Existem muitas características psicológicas nos agressores conjugais que demonstram alguma associação com a perpetração de violência doméstica. Em estudos realizados com agressores conjugais em situação de privação de liberdade, verificaram presença de transtornos de personalidade, como personalidade antissocial, borderline e narcísica (HUSS, LANGHINRICHSEN-ROHLING, 2000; FERNÁNDEZ-MONTALVO, ECHEBURÚA, 2008), além de maiores índices de hostilidade e raiva (apud CALDEIRA, 2012; apud HUSS, 2011).

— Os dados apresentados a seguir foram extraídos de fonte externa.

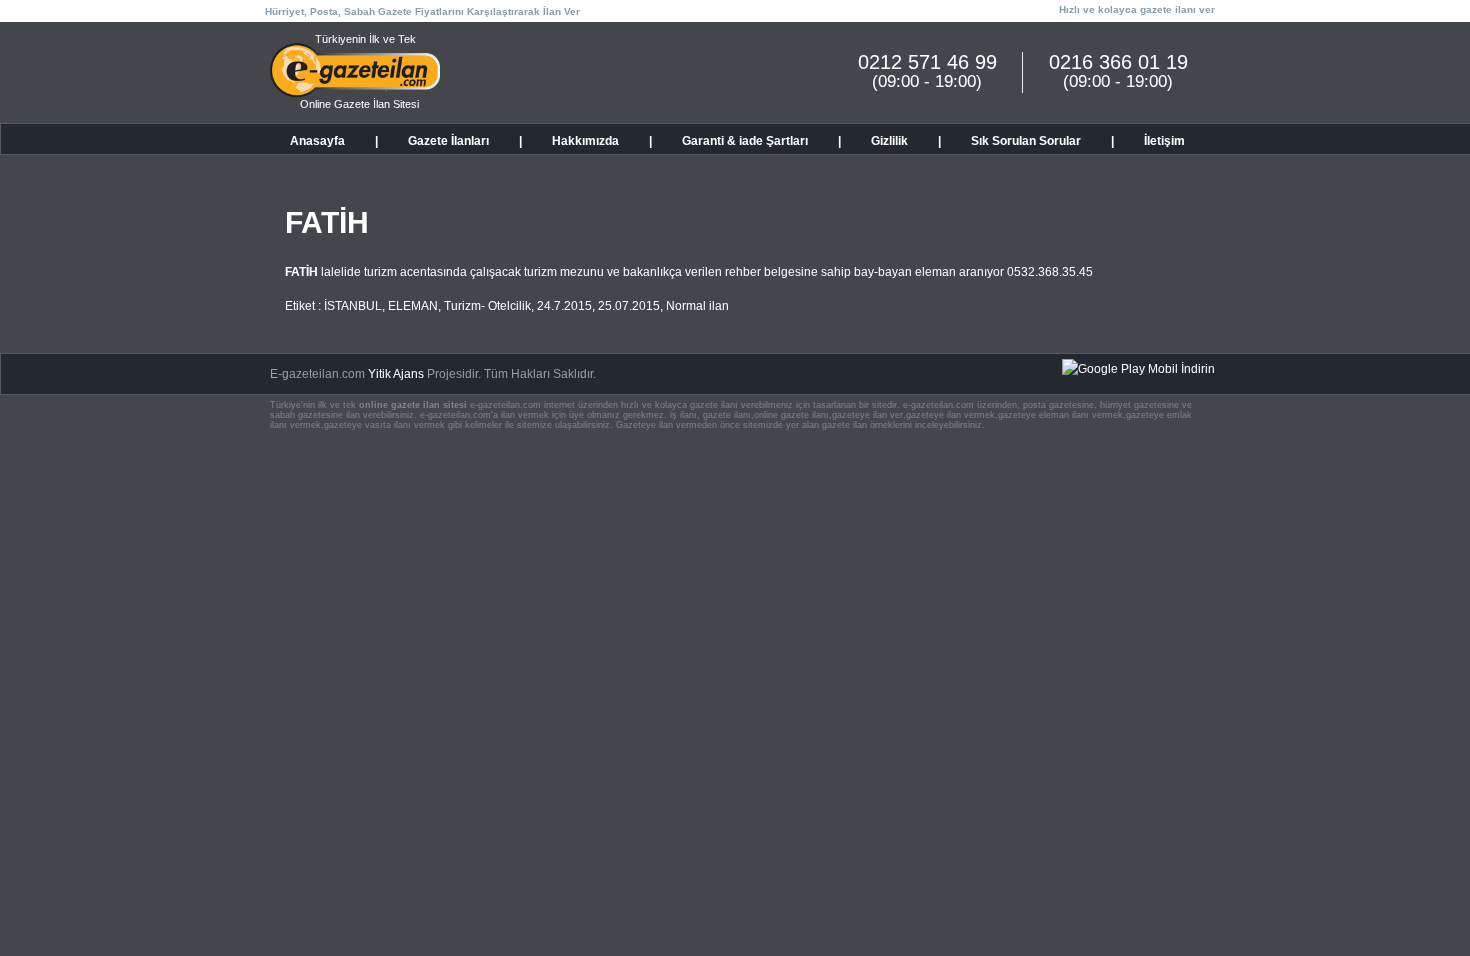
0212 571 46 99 (927, 62)
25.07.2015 (629, 306)
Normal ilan (697, 306)
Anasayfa (317, 141)
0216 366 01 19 (1118, 62)
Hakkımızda (585, 141)
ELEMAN (413, 306)
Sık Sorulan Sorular (1026, 141)
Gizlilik (889, 141)
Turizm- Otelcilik (487, 306)
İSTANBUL (353, 306)
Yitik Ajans (396, 374)
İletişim (1164, 141)
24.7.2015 (564, 306)
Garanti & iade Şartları (745, 141)
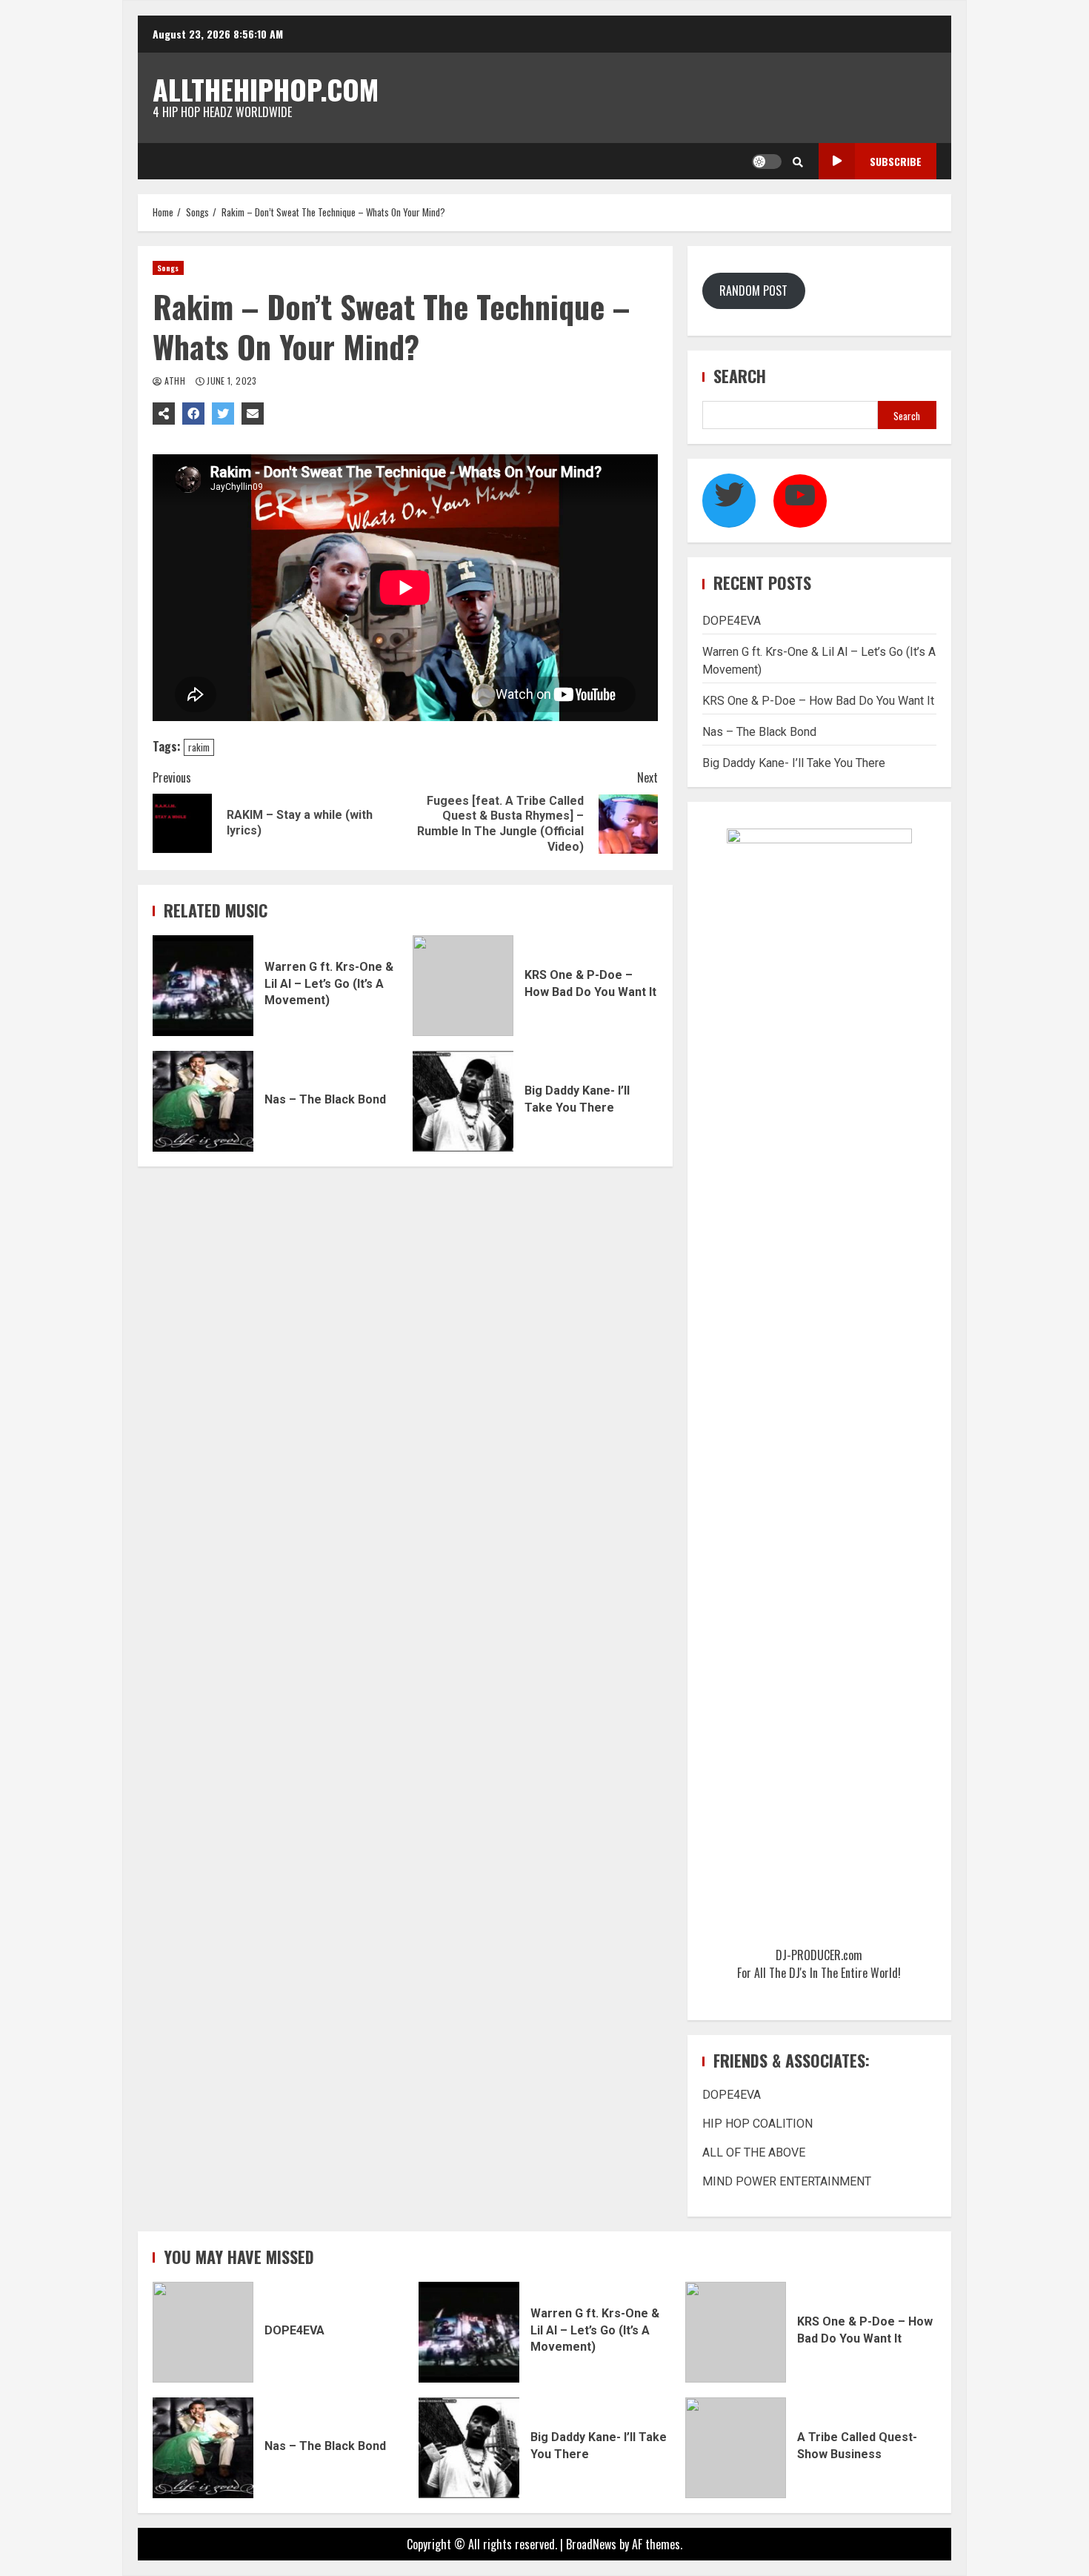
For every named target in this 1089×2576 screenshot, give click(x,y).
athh (174, 380)
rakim (199, 747)
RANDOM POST (753, 290)
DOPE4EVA (731, 621)
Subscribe (896, 161)
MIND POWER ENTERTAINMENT (786, 2181)
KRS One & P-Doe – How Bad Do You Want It (463, 985)
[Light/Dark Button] (767, 161)
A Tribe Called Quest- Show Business (735, 2447)
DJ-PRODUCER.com (819, 1955)
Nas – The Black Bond (203, 1101)
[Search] (798, 161)
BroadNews (591, 2544)
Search (739, 376)
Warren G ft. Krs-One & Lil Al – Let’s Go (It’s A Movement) (203, 985)
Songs (168, 267)
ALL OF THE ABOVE (753, 2152)
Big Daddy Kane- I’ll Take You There (463, 1101)
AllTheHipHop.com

Outros estudos, por sua vez, demonstram que esses indivíduos apresentam problemas psicopatológicos (KESSLER, MOLNAR, FEUER, APPELBAUN, 2001 ), déficits no controle dos impulsos (STENZEL, 2019), na capacidade de empatia e na expressão das emoções (ANDRÉS, 2004), presença frequente de distorções cognitivas, déficits em habilidades sociais e de comunicação (NORLANDER, ECKHARDT, 2005), baixa autoestima (ECHEBURÚA, AMOR, CORRAL, 2009), ciúme elevado, necessidade de poder e controle (SAFFIOTTI, ALMEIDA, 1995) e assertividade reduzida (HUSS, 2011). Ainda, fatores como dependência ao álcool e drogas parecem ter uma relação muito próxima com a perpetração de comportamentos violentos (apud CALDEIRA, 2012; apud HUSS, 2011).
A partir disso, no processo de avaliação de risco de violência doméstica, usualmente o profissional psicólogo deve recorrer a várias fontes de informações, como consulta aos registros criminais, médicos ou judiciários e a outros informantes, somado a entrevistas semiestruturadas, checklists (com pontos de corte de referência), questionários, inventários e escalas de autorrelato, além de testes psicológicos reconhecidos e validados pelo Conselho Federal de Psicologia (Resolução CFP nº 009/2018). O uso de instrumentos e procedimentos de avaliação de risco de maneira estruturada apresenta mais consistência e fidedignidade do que as abordagens não estruturadas e, consequentemente, produz mais impacto e resolutividade para prever a probabilidade de reincidência de violência (MEDEIROS, 2015).